Sabahudin Vugdalić

Personal information
- Full name: Sabahudin Vugdalić
- Date of birth: 16 January 1953 (age 72)
- Place of birth: Srebrenica, PR Bosnia-Herzegovina, FPR Yugoslavia
- Position: Goalkeeper

Senior career*
- Years: Team / Apps / (Gls)
- 1972–1974: Famos Hrasnica
- 1974–1975: Iskra Bugojno
- 1975–1976: Bor / 8 / (0)
- 1976–1977: Rijeka / 0 / (0)
- 1977–1978: Rudar Velenje / 19 / (0)
- 1979–1980: Olimpija Ljubljana / 22 / (0)
- 1981–1982: Gaziantepspor / 20 / (0)
- 1983–1984: Napredak Kruševac / 4 / (0)

= Sabahudin Vugdalić =

Bosnian sports journalist and footballer

Sabahudin "Saša" Vugdalić (born 16 January 1953) is a Bosnian sports journalist and former football goalkeeper who played for clubs in the former Yugoslavia and Turkey.

==Club career==
Born in Srebrenica, Vugdalić started playing professional football for local side FK Famos Hrasnica. He would play in the Yugoslav Second League for FK Bor and NK Rudar Velenje, before joining Yugoslav First League side NK Olimpija Ljubljana

In 1981, Vugdalić moved to Turkey, joining Süper Lig side Gaziantepspor. He made 20 league appearances in one season with the club.

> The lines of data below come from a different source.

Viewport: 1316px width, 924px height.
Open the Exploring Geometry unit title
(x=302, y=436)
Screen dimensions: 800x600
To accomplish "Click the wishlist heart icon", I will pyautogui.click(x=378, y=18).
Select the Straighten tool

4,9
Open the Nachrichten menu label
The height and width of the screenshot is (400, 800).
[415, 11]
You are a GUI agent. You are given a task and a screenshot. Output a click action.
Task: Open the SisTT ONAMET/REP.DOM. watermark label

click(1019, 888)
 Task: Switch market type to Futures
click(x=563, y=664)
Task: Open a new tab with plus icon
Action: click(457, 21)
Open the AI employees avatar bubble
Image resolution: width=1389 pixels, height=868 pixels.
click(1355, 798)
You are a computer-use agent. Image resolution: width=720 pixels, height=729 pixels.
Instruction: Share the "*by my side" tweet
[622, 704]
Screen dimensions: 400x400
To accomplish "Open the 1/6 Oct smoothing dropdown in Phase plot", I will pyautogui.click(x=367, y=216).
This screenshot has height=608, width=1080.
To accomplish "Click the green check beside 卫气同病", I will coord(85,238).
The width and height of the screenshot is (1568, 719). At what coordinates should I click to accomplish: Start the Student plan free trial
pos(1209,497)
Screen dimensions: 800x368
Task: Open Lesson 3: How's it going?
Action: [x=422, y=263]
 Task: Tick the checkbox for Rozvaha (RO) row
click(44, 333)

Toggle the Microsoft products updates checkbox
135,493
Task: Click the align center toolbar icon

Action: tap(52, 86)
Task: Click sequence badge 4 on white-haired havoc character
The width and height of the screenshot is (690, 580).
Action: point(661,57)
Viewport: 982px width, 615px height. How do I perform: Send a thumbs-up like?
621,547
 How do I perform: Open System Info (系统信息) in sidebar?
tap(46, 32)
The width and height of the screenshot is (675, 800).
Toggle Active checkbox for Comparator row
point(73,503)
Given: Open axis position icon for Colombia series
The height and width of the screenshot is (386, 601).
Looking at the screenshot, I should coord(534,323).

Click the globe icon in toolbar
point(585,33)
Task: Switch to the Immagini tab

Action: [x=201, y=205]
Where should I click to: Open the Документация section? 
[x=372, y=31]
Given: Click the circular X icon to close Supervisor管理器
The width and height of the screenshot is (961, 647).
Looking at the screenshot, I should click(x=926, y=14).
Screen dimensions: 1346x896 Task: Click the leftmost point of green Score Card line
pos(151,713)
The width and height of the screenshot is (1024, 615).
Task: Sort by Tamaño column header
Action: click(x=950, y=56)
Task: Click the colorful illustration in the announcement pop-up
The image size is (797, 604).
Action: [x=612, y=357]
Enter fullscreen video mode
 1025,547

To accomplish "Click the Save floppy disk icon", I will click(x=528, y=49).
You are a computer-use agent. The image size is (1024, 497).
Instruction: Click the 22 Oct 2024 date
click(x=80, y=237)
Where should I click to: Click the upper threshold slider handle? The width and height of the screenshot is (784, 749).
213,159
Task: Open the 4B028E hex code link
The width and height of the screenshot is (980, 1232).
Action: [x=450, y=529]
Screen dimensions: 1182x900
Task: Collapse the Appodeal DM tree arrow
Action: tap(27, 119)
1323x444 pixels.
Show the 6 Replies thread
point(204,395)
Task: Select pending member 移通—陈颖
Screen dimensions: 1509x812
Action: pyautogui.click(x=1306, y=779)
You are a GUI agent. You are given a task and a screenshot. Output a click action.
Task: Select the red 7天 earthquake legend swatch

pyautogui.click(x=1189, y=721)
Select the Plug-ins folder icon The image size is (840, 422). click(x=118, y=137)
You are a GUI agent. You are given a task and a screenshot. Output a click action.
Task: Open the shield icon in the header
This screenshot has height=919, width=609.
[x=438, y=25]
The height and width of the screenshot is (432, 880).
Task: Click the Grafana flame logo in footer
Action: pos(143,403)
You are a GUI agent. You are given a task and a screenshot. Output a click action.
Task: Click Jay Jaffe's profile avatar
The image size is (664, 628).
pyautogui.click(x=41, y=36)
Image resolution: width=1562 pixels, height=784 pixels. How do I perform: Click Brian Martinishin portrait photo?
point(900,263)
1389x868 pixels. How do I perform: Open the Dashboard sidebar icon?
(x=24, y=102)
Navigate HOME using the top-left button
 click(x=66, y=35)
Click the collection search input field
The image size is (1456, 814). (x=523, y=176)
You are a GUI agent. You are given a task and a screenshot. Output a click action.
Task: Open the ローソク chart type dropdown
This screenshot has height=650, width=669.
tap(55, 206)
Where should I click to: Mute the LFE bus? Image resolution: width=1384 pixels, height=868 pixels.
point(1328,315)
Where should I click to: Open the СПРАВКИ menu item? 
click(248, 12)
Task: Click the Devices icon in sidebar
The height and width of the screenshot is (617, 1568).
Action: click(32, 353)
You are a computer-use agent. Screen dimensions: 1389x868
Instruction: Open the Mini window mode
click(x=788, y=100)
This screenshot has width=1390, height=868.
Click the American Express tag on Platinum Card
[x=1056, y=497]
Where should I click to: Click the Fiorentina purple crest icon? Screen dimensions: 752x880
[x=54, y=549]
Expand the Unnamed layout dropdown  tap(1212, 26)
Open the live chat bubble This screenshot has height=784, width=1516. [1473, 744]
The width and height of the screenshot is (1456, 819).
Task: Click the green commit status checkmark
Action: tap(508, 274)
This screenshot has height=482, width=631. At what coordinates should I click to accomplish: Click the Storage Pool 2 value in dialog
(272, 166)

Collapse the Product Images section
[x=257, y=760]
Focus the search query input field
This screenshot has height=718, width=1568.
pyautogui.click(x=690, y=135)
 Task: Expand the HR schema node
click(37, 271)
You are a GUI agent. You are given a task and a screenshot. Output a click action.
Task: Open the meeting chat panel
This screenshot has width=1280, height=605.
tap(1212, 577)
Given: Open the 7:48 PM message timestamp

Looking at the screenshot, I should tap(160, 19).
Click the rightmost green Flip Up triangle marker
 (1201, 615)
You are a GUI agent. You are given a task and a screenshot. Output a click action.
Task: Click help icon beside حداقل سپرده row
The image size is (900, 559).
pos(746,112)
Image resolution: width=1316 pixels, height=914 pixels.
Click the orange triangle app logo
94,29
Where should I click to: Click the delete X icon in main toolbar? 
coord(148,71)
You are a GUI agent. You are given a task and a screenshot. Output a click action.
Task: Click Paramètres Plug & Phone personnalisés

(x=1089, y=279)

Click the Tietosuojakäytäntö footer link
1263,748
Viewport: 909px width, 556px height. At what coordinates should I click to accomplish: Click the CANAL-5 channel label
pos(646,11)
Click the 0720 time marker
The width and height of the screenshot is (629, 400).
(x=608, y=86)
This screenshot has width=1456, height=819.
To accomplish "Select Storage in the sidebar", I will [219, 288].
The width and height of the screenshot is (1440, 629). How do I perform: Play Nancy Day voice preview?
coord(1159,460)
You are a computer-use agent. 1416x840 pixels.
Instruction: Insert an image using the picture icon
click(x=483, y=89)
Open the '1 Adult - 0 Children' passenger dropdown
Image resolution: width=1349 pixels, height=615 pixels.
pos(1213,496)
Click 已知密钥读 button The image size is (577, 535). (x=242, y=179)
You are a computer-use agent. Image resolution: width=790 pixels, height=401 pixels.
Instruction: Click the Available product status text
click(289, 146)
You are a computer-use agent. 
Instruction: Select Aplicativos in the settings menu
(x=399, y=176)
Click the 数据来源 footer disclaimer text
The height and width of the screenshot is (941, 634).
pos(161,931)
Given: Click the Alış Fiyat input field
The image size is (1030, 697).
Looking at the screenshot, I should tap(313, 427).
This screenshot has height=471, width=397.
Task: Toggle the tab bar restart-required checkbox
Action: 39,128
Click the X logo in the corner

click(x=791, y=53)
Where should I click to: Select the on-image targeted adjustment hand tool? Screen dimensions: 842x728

He will then return to Yugoslavia and finish his career by playing in Second League with FK Napredak Kruševac in 1983–84.

After retiring from playing, Vugdalić became a sports journalist, working for Sarajevo-based Televizija OBN.

==Personal life==
Vugdalić earned fame for executing a series of dangerous rescues. At age 17, he jumped off a bridge over the Drina to save a drowning 11-year-old. Two years later, he rescued a mother and daughter from a car that had crashed into a ravine in Ivan planina while he was on leave from military duty. Four years later, he saved a mother and her two children who were trapped in a burning vehicle while he was in Zurich.

Vugdalić is the father of former Slovenia international footballer, Muamer Vugdalić.